__THE TASKS__
- a) Transcribe the passage from the Leaderless Jihad page from "Inside Higher Education, July" up to and including "July 28, 2008.".
- b) Answer these questions using the Leaderless Jihad page:
(i) Who is named as director of the Penn Press?
(ii) From which two writers was text said to have been lifted?
(iii) On what page of the book does the passage about a global conspiracy theory appear?

__TEXT EXCERPT__
Leaderless Counterterrorism Strategy Portal Page

 

Critical praise for Sageman’s Leaderless Jihad as groundbreaking and innovative seems to be inversely proportional to the reviewer’s knowledge of social movement theories developed over the past thirty years.

In two cases, perceptive text in Sageman's book Leaderless Jihad originates in the published work of other scholars, yet is not cited. This is a form of academic plagiarism.



Sageman disputes this claim. The Public Eye magazine asked the University of Pennsylvania Press and Marc Sageman to respond to the issue of text lifted from Richard Hofstadter and Simson L. Garfinkel. This is the response from Sageman we received by press time:

===I did read Garfinkel's online article. It was good, but had some flaws. One of them was the quote he referred to. Garfinkle refers to an idea. Ideas do not have any power by themselves. Ideas did not fly into the twin towers, people did. I refer to behavior, and use the Skinnerian idea that reinforced behavior is likely to flourish, while lack of reward will extinguish it. To continue a behavior forever, one needs a random reinforcement schedule. If this is plagiarism, so is Garfinkle's claim. This is one of the basic ideas of behaviorism, and people are free to use them at will. Each time we see the sun move in the sky, we do not refer to either Ptolemy or Copernicus.

--Marc Sageman

According to Inside Higher Education:

===Eric Halpern, director of the Penn Press, said that “we take allegations of this sort seriously” and that officials at the press had consulted with Sageman. Halpern characterized Barlet’s article as “hyperbolic,” but he acknowledged that the attribution would have been appropriate. What these passages really reflect, Halpern said, is “the case of an author, working at deadline, failing to cite two works from which he paraphrased two sentence fragments.”

===Sageman did not respond to e-mail requests for a comment.

===Halpern said that future editions of the book would have “citations to the original works from which the paraphrased material was drawn.”

--Scott Jaschik, "Missing Attribution in Controversial Book,"
Inside Higher Education, July 28, 2008, http://www.insidehighered.com/news/2008/07/28/leaderless

 

See also: NYPD Confidential, Leanard Levitt, column, July 28, 2008.
http://nypdconfidential.com/columns/2008/080728.html


Comparison of text:

Marc Sageman, Leaderless Jihad: Terror Networks in the Twenty-first Century, (Philadelphia: University of Pennsylvania Press, 2009):

“A global conspiracy theory is different. It is comprehensive in nature and points to the existence of a vast, insidious, and effective international network designed to perpetrate acts of the most evil sort.” (p. 81 - no cite).

__SUPPLIED DATA__
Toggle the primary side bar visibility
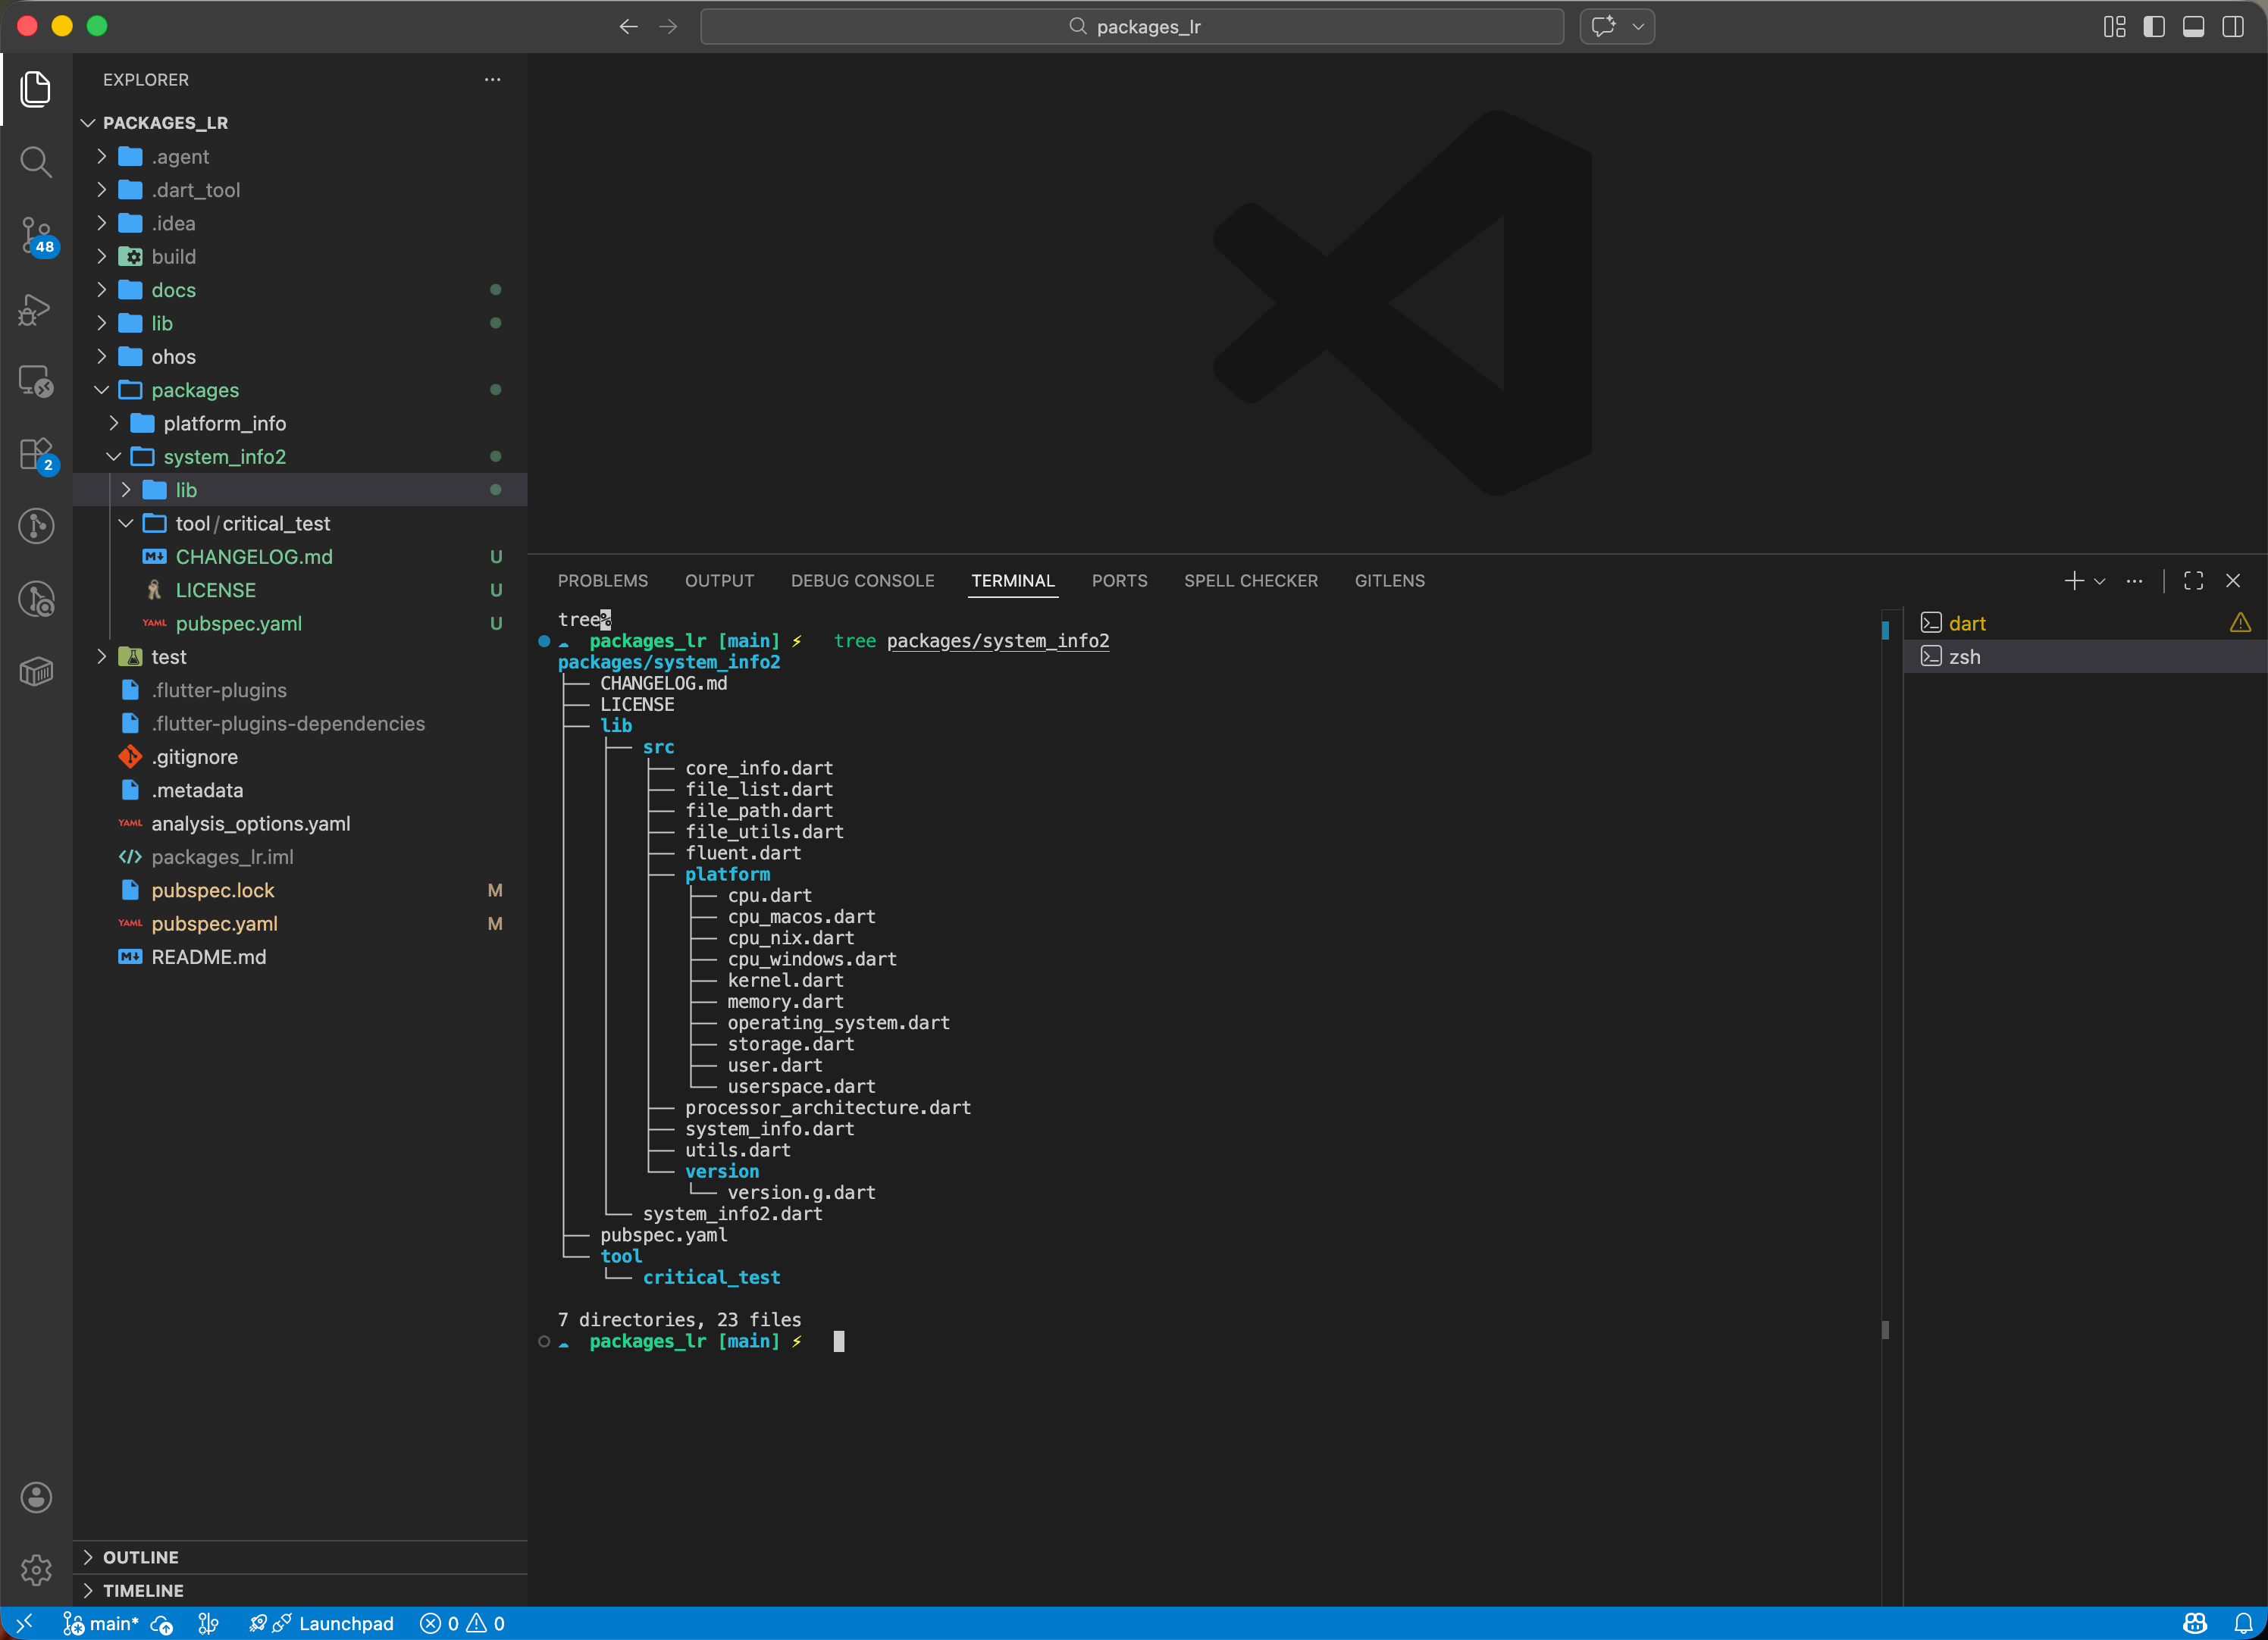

__THE SOLUTIONS__
- a)
Inside Higher Education, July 28, 2008, http://www.insidehighered.com/news/2008/07/28/leaderless

 

See also: NYPD Confidential, Leanard Levitt, column, July 28, 2008.

- b)
(i) Eric Halpern
(ii) Richard Hofstadter and Simson L. Garfinkel
(iii) Page 81